Portuguese actor and model

Hélio Pestana (born 25 May 1985) is a Portuguese actor and model, booked by Layjan agency.

==Biography==
Pestana studied in D. Pedro V High School and started his acting career in theatre stages, but only became well known at the age of 19, as one of the main cast members of teen series "Morangos com Açúcar" (2004/05), playing Henrique Batista.

After leaving "Morangos com Açúcar", Pestana appeared in the prime-time soap opera "Dei-te Quase Tudo" (2005/06), as Gonçalo Mascarenhas.

Later, Pestana guest starred in the first episode of the Brazilian/Portuguese co-production "Paixões Proibidas" (2007) and he also dubbed the Portuguese version of Chick Hicks in the Disney movie, "Cars"

Hélio Pestana was voted 79th greatest Portuguese of all time in the hit TV show "Os Grandes Portugueses".
He was also elected one of the 25 Most Beautiful People in Portuguese Television and he was awarded with the "Mais TV" Award in category Best Break-Through Actor in 2005/2006.

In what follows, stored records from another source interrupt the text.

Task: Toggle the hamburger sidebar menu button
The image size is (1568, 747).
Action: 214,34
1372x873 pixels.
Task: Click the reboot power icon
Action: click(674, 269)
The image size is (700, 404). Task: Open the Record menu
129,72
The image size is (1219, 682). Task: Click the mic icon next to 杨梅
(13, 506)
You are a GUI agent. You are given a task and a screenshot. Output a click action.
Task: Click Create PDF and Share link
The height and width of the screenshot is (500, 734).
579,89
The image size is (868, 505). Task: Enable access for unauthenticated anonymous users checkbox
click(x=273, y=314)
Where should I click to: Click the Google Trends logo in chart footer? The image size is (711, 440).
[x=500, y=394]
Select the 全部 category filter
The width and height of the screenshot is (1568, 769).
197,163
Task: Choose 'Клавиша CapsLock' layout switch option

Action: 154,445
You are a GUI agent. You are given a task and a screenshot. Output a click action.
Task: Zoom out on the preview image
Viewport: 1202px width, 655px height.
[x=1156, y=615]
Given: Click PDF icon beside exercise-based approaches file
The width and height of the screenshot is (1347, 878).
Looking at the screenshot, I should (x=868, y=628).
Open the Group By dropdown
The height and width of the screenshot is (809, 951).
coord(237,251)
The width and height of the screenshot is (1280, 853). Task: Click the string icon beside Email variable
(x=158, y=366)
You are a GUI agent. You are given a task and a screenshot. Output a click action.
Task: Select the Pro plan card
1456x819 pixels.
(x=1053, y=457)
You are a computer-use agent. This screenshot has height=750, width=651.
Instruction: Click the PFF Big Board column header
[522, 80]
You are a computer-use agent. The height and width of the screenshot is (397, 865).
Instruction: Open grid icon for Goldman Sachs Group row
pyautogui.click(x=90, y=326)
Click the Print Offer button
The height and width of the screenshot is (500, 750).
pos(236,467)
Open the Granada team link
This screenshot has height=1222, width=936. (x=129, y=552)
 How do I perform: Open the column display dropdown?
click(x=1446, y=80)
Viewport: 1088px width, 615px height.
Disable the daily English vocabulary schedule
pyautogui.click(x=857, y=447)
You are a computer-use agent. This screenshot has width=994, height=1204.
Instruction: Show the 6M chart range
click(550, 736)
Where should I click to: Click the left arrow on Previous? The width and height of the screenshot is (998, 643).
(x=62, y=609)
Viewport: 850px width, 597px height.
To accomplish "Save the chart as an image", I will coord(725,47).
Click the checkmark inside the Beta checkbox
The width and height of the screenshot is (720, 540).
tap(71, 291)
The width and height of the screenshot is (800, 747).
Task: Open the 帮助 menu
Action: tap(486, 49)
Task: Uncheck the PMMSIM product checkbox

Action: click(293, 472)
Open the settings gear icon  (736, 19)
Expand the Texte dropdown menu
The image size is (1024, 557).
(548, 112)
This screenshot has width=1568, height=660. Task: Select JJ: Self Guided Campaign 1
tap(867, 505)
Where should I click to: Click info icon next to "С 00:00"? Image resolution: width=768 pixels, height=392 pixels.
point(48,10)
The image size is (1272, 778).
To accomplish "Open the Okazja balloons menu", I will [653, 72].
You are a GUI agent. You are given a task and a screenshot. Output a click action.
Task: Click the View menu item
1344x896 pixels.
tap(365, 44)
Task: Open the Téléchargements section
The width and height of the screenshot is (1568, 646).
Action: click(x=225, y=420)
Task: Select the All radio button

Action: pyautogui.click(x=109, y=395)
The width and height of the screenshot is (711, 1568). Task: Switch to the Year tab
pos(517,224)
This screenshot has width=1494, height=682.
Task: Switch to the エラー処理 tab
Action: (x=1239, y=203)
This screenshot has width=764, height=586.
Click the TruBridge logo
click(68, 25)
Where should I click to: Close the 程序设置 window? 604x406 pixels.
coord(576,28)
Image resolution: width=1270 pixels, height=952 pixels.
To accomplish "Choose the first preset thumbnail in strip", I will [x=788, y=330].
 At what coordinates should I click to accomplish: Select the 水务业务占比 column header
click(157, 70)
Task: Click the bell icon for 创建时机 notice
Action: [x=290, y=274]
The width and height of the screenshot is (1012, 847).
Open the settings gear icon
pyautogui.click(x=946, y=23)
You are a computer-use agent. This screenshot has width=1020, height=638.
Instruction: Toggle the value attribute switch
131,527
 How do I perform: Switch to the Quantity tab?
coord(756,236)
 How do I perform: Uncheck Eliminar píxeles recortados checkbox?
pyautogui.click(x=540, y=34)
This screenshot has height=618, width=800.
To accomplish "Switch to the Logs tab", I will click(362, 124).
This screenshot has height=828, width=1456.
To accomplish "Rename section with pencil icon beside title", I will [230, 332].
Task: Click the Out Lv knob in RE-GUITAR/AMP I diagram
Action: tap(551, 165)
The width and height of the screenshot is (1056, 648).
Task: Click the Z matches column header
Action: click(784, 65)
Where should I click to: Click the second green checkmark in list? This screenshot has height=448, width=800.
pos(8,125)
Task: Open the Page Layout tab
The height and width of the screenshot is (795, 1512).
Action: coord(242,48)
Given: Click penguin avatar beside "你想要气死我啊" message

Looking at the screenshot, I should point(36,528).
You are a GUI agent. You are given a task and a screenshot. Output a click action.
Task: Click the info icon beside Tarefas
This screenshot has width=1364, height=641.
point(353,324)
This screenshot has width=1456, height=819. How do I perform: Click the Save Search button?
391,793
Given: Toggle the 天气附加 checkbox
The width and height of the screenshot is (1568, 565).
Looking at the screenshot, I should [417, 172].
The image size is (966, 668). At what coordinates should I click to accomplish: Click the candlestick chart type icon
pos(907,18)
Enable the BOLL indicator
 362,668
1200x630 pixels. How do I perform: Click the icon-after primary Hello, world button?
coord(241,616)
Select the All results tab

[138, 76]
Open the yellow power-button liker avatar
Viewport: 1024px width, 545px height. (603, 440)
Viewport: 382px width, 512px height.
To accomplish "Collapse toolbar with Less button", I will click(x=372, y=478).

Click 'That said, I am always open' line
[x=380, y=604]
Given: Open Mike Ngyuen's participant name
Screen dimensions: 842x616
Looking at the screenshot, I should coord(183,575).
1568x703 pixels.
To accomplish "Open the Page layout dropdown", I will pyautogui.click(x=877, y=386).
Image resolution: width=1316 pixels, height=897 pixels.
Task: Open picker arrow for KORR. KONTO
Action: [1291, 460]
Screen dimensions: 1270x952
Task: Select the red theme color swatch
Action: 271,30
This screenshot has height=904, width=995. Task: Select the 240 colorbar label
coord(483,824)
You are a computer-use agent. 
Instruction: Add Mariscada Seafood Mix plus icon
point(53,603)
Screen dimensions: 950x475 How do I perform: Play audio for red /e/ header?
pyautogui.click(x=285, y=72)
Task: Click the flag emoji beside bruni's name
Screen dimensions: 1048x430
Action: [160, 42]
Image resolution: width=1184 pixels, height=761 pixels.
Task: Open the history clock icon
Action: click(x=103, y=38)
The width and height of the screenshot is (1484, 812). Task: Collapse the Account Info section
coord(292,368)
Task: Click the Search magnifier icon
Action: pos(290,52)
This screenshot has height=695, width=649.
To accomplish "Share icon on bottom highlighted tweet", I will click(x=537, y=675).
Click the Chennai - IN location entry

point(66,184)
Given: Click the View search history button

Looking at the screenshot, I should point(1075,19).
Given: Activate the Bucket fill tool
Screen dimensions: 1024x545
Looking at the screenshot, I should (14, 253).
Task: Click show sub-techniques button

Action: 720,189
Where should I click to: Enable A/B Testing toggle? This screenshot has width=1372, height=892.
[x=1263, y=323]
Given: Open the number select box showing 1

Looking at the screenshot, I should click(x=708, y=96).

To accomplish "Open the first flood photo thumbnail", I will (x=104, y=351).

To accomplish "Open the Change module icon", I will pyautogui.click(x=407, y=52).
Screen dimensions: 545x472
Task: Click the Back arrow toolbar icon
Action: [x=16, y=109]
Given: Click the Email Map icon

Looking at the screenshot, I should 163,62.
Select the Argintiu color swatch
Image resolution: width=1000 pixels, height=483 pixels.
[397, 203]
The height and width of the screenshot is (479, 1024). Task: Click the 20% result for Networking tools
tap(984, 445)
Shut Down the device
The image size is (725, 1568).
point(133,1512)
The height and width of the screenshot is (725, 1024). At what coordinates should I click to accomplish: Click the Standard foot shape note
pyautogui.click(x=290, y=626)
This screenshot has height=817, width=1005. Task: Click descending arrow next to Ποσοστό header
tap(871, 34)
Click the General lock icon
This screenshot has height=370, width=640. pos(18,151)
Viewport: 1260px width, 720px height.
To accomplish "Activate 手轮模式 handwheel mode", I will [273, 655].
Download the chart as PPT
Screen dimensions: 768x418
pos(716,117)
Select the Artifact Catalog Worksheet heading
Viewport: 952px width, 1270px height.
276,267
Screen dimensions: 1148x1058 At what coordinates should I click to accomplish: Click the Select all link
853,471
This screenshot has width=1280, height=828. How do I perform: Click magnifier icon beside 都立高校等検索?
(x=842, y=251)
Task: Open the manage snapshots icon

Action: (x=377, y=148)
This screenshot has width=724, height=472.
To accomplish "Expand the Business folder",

He was one of the leads in "Procura-se", a stage play based on four of Tcheckov's plays.

He has been a student of Architecture and he has completed a dancing course at CEF .

In 2007, Hélio Pestana starred in 5.º Poder, a TV series for Brazilian network Record, as Paulo Monteiro.

From April to August 2008, he played the part of Apostle Matias in the highly successful Felipe La Féria-directed Portuguese version of the musical play Jesus Christ Superstar, by Andrew Lloyd Webber and Tim Rice.